(Source records)
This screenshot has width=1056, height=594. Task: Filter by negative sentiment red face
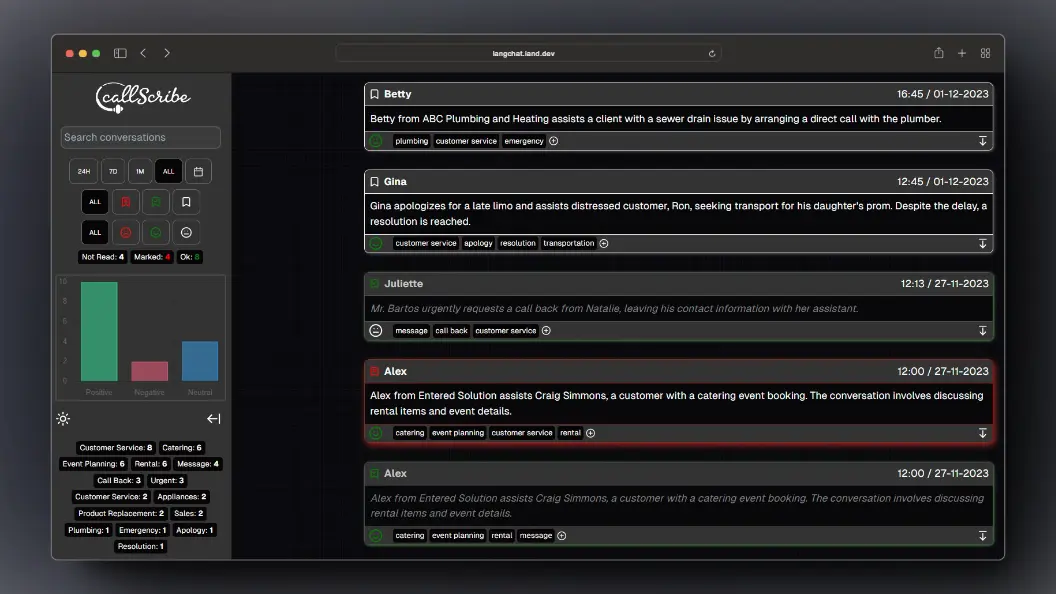[x=125, y=232]
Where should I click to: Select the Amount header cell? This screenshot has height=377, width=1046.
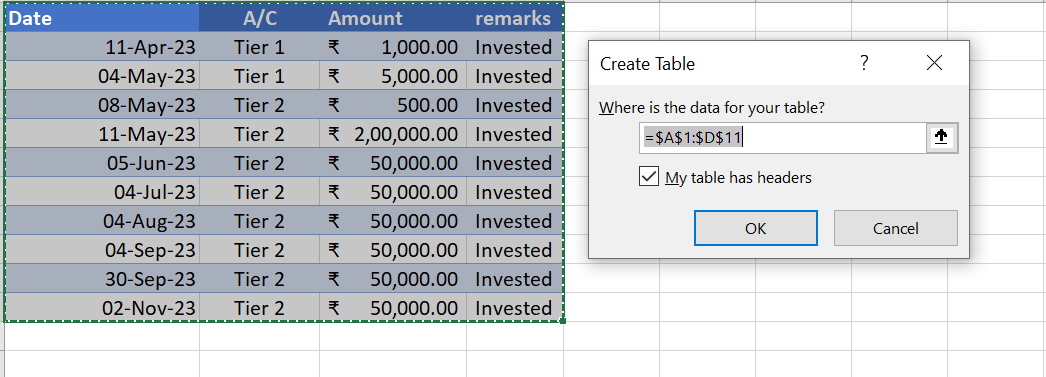393,18
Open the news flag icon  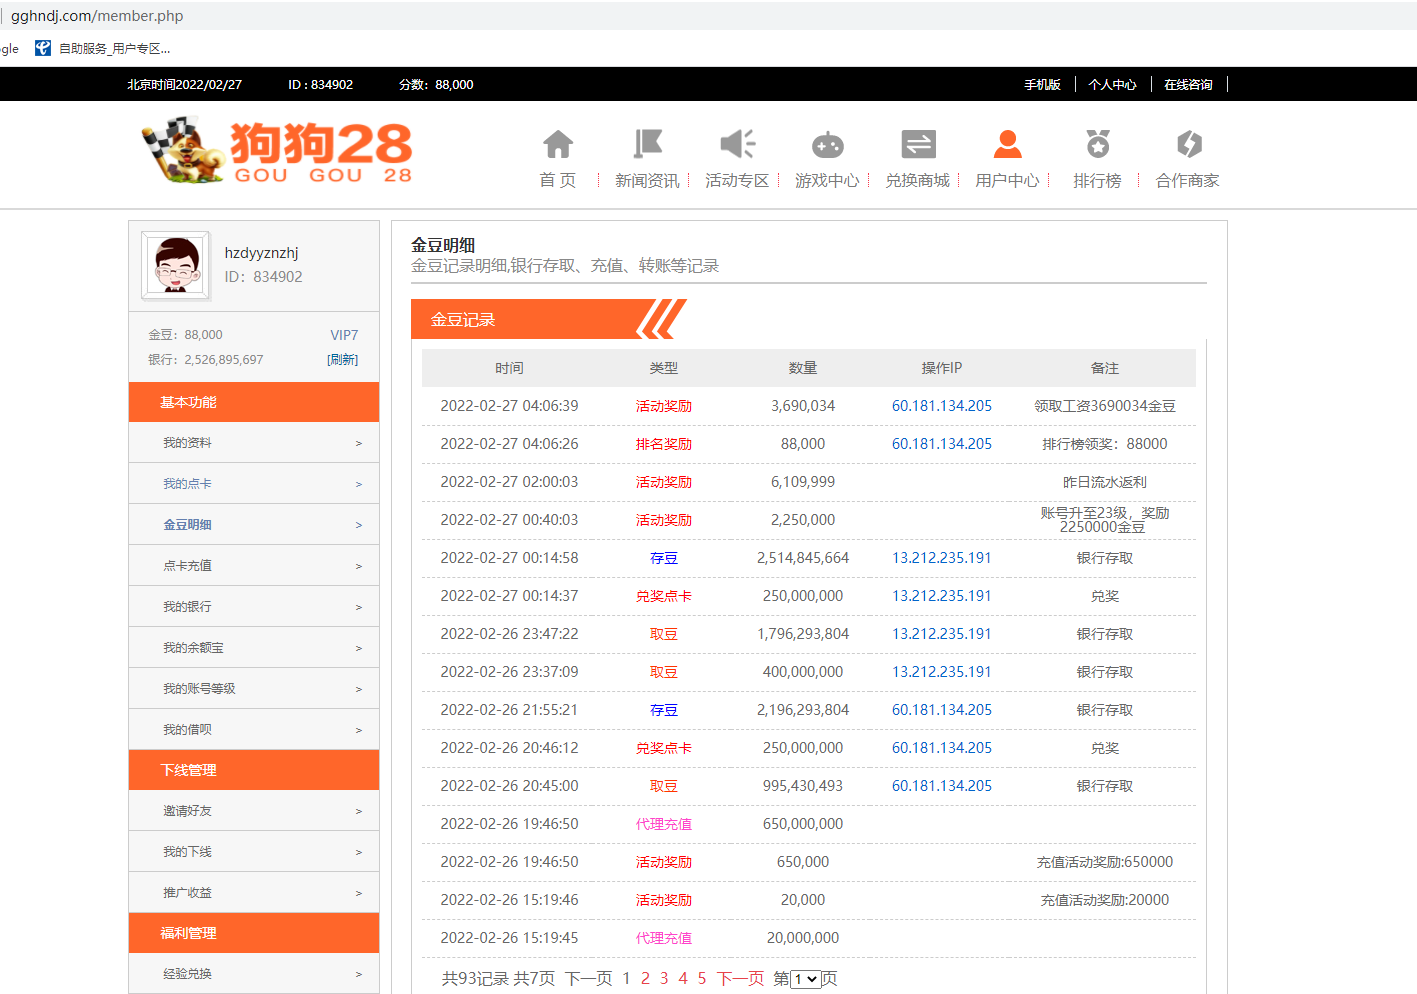pyautogui.click(x=647, y=145)
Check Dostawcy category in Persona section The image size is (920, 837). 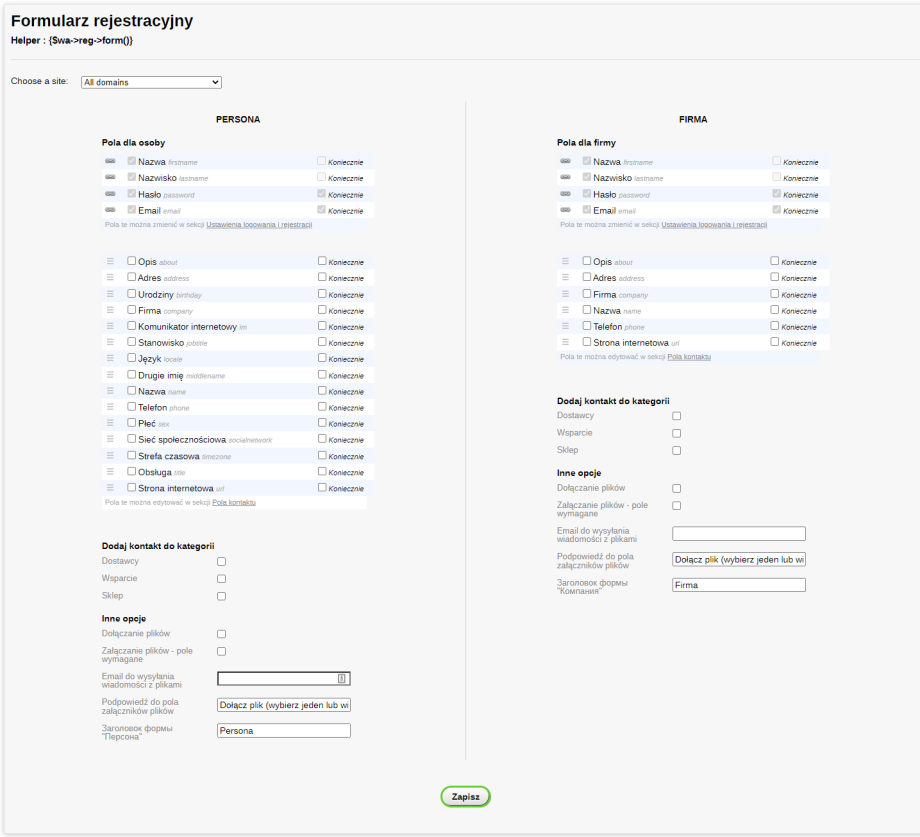tap(222, 562)
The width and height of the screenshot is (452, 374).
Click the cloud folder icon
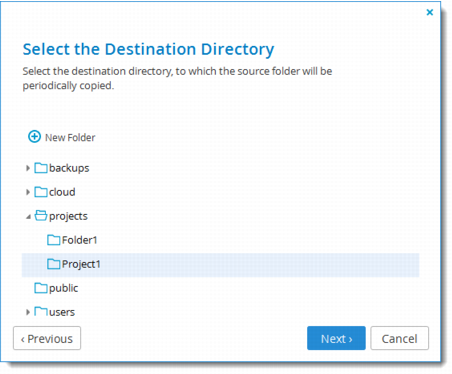(41, 192)
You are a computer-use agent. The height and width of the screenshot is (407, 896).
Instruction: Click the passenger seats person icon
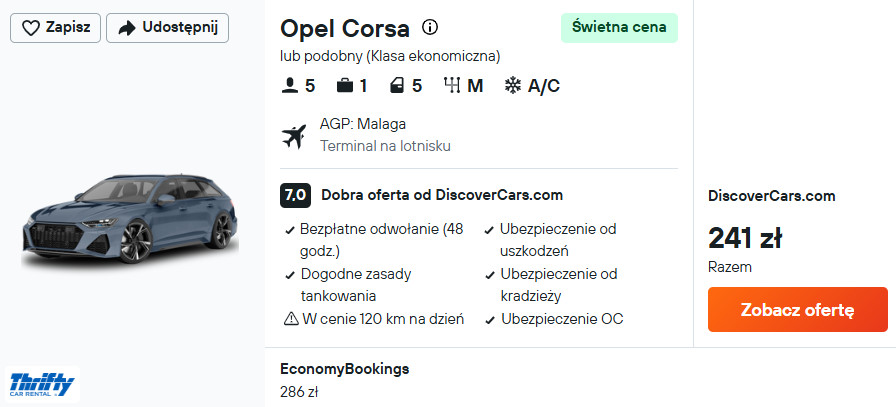point(290,86)
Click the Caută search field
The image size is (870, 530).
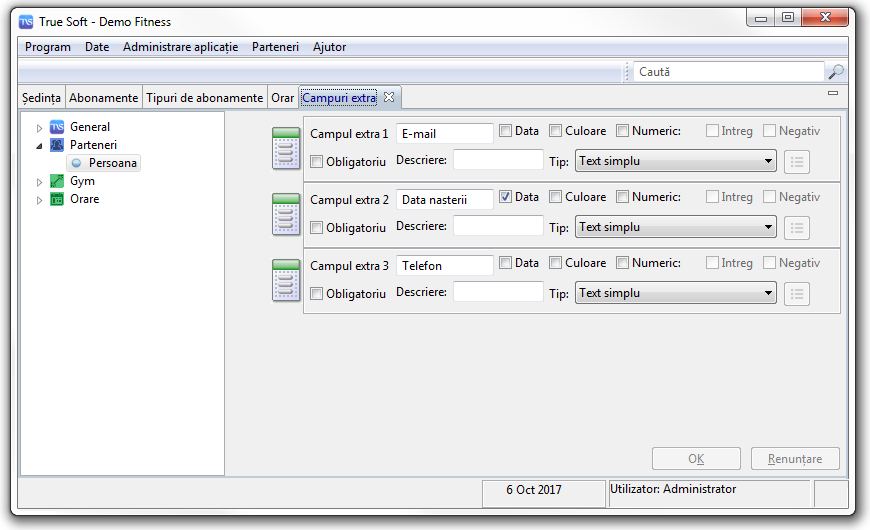click(728, 72)
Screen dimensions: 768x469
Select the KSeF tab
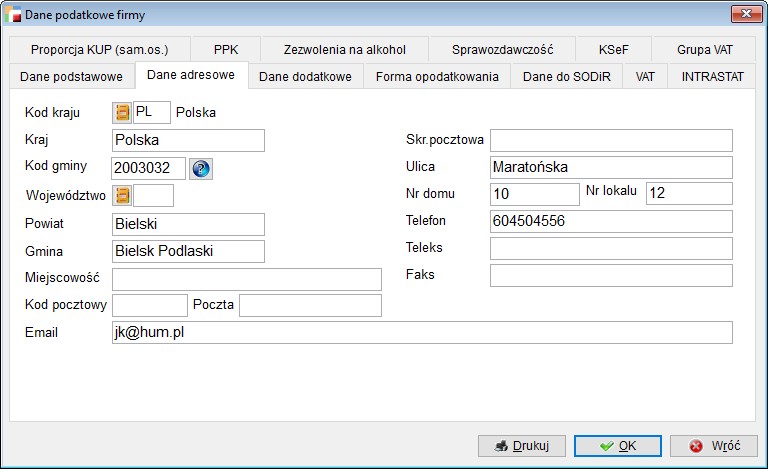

▶ **What the exercise asks**: The expected output is the exact run of lines from the one containing "The width and" through the final line of the data above, both ends included, with no pictures.

▶ **Solution**:
The width and height of the screenshot is (452, 374).
Click the cloud folder icon
(41, 192)
You are a computer-use agent. The height and width of the screenshot is (407, 896).
Instruction: Click the passenger seats person icon
point(290,86)
Click the Caută search field
The image size is (870, 530).
click(728, 72)
Screen dimensions: 768x469
Select the KSeF tab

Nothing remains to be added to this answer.